PROVIDED DATA –
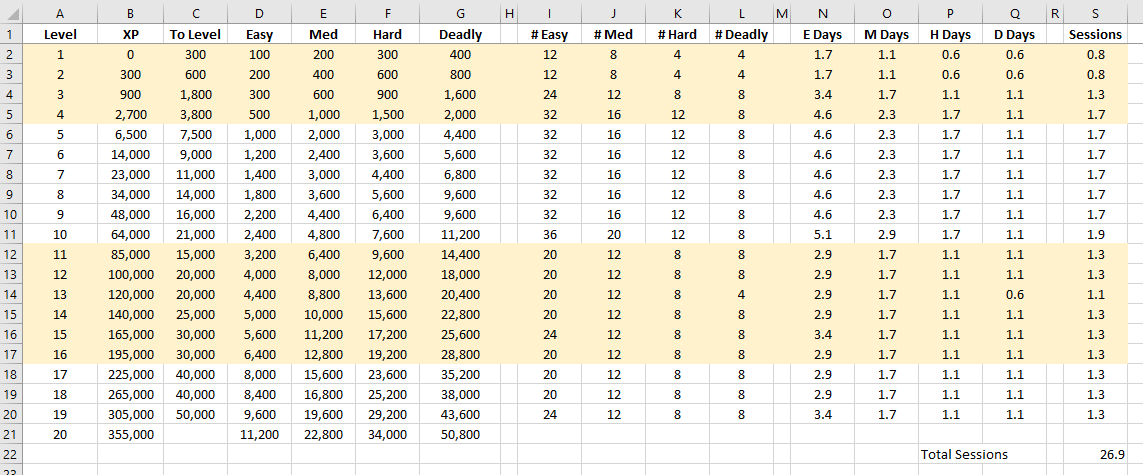This screenshot has height=475, width=1143.
Task: Select the XP cell containing 0
Action: coord(130,54)
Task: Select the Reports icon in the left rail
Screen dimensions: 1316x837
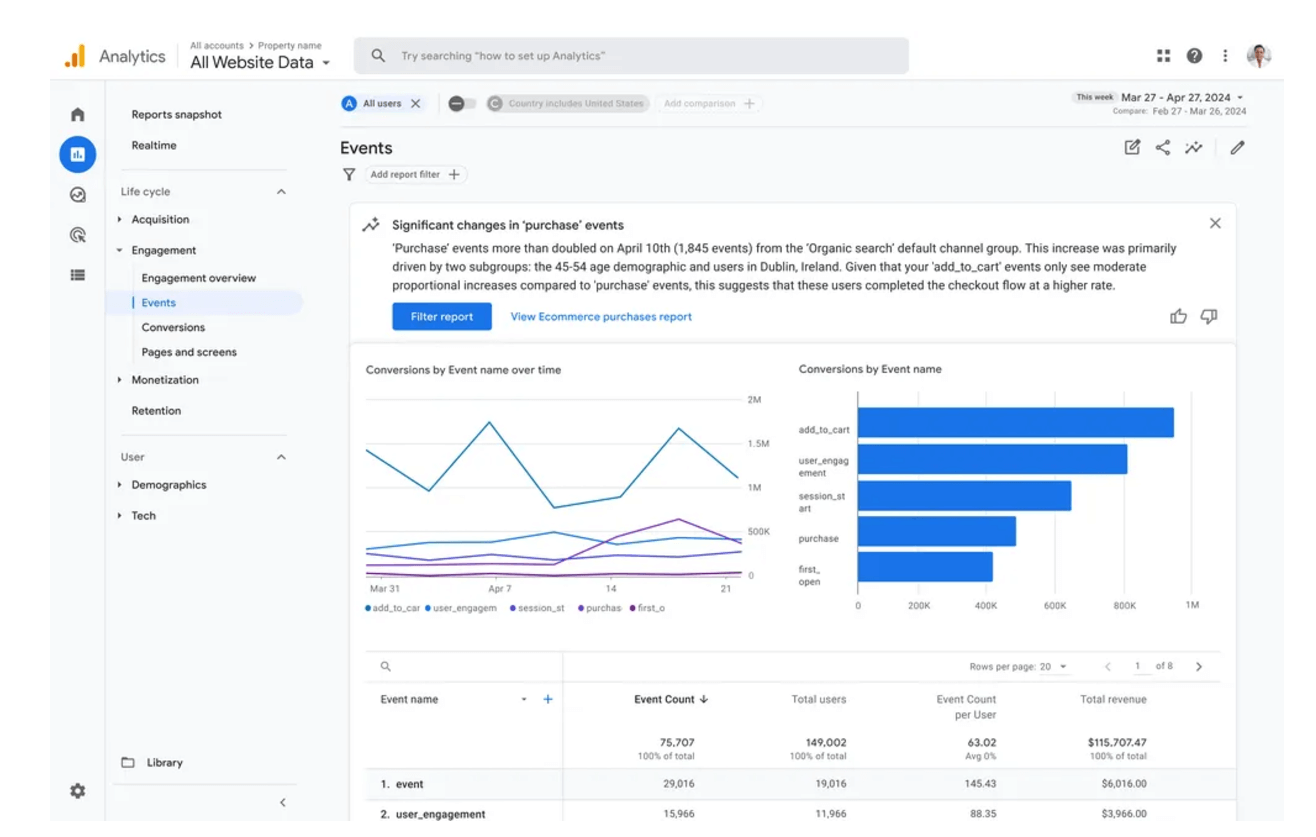Action: [x=77, y=154]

YOUR ASSIGNMENT – Omit the pictures, and please restate word for word the lines running from the line with "Task: Select the Reports" to the end of the entries.

WRITTEN RESPONSE –
Task: Select the Reports icon in the left rail
Screen dimensions: 1316x837
Action: [x=77, y=154]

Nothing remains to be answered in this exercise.